# Work order
Lines in the listing below that include the word "agent" need to be copied.

# Data provided
━━━━━━

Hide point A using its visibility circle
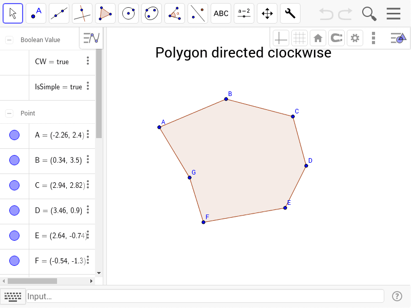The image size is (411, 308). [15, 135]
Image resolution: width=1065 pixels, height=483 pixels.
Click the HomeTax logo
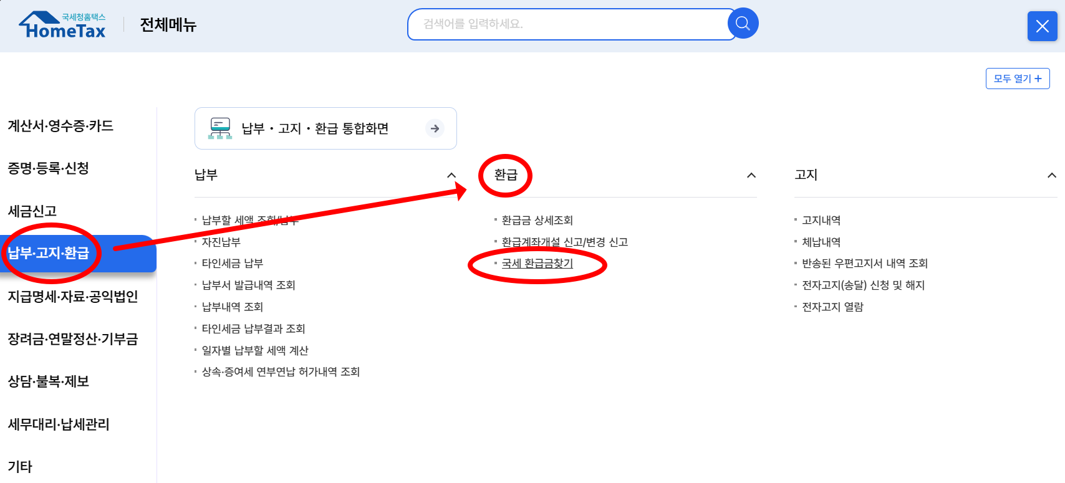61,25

━━━━━━

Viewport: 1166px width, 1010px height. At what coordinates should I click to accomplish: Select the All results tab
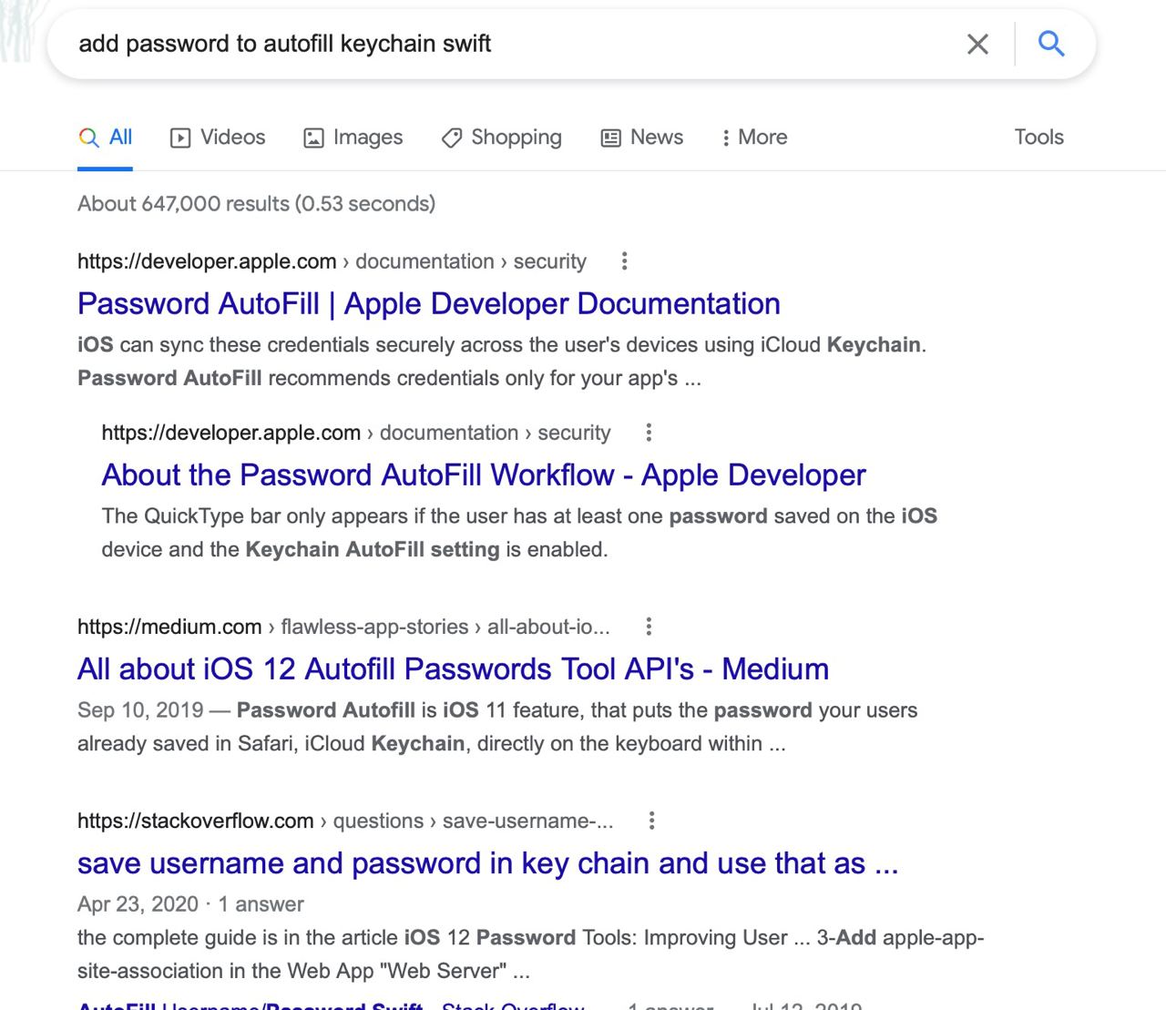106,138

━━━━━━

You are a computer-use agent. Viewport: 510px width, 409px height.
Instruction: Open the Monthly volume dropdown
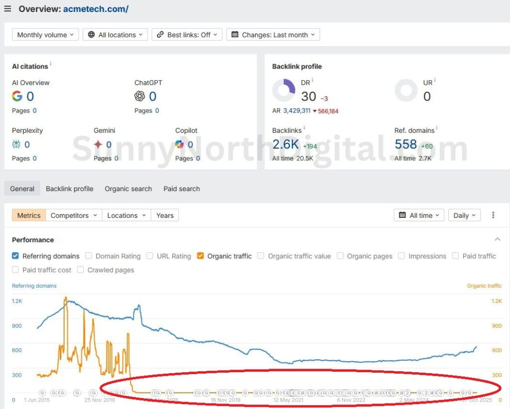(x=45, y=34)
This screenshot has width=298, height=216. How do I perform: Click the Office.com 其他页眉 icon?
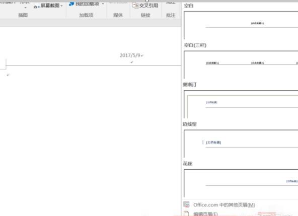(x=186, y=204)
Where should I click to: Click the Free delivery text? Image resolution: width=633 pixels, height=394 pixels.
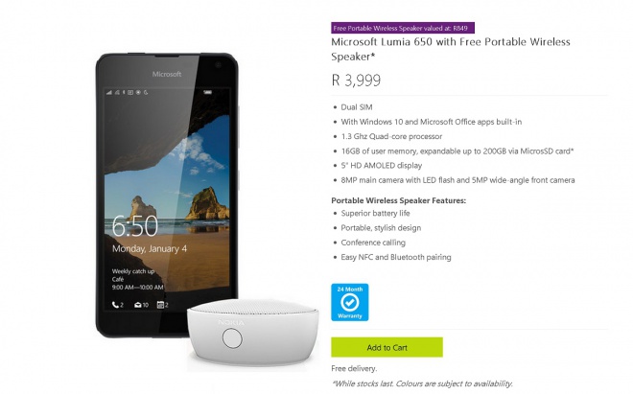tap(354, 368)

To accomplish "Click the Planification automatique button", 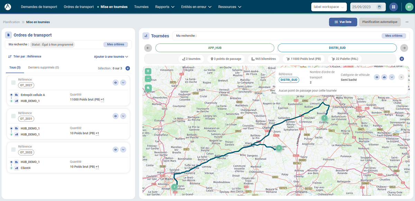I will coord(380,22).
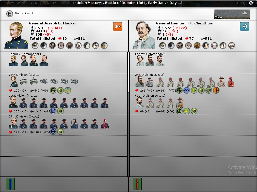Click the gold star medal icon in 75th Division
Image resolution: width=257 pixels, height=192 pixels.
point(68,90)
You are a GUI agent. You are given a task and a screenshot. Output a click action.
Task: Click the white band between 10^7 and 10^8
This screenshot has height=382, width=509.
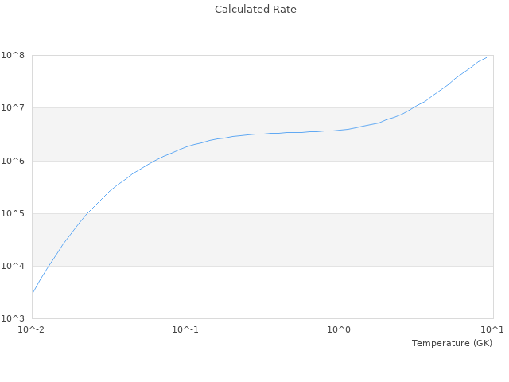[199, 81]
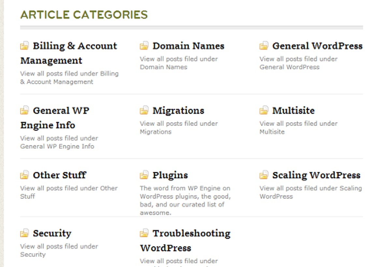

━━━━━━

# Answer below
You are a computer-use agent. Viewport: 510px width, 409px height.
You are a GUI agent. You are given a task and a screenshot. Output a click action.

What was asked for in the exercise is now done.